§ Task prompt
Below are the entries to work from; restate word for word the portion that opens with the line containing "Expand the Estabelecimento dropdown" and closes with the line containing "Task: Open the deadline calendar picker icon", keeping both.

Records from a data collection:
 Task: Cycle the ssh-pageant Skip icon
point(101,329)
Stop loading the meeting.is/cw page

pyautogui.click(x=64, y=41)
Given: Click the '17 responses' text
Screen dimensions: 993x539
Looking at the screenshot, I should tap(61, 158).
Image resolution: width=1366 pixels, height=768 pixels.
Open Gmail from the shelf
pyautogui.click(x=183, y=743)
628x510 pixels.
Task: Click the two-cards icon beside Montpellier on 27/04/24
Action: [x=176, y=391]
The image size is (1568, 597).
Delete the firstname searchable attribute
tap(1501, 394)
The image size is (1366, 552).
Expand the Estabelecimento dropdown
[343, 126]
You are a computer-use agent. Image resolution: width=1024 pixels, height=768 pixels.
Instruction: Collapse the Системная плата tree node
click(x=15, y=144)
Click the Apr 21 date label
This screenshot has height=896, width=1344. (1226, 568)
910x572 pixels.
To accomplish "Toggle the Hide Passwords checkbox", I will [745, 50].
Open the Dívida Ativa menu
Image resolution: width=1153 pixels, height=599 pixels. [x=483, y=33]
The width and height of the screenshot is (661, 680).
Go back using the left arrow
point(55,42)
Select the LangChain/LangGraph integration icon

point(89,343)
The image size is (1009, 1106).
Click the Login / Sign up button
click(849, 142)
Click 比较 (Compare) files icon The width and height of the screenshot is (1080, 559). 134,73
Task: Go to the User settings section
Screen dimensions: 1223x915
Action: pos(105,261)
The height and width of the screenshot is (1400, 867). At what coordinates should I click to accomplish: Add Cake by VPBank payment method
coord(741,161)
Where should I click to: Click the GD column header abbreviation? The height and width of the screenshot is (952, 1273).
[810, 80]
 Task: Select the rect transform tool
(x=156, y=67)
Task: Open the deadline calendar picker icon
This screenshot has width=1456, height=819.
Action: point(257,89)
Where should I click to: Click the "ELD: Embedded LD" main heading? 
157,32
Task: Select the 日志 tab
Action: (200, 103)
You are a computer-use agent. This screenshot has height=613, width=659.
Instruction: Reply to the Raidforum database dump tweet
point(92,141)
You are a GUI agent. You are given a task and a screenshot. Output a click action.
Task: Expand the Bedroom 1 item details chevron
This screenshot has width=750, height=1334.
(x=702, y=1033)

§ Task result
Expand the Estabelecimento dropdown
[343, 126]
You are a computer-use agent. Image resolution: width=1024 pixels, height=768 pixels.
Instruction: Collapse the Системная плата tree node
click(x=15, y=144)
Click the Apr 21 date label
This screenshot has height=896, width=1344. (1226, 568)
910x572 pixels.
To accomplish "Toggle the Hide Passwords checkbox", I will [745, 50].
Open the Dívida Ativa menu
Image resolution: width=1153 pixels, height=599 pixels. [x=483, y=33]
The width and height of the screenshot is (661, 680).
Go back using the left arrow
point(55,42)
Select the LangChain/LangGraph integration icon

point(89,343)
The image size is (1009, 1106).
Click the Login / Sign up button
click(849, 142)
Click 比较 (Compare) files icon The width and height of the screenshot is (1080, 559). 134,73
Task: Go to the User settings section
Screen dimensions: 1223x915
Action: pos(105,261)
The height and width of the screenshot is (1400, 867). At what coordinates should I click to accomplish: Add Cake by VPBank payment method
coord(741,161)
Where should I click to: Click the GD column header abbreviation? The height and width of the screenshot is (952, 1273).
[810, 80]
 Task: Select the rect transform tool
(x=156, y=67)
Task: Open the deadline calendar picker icon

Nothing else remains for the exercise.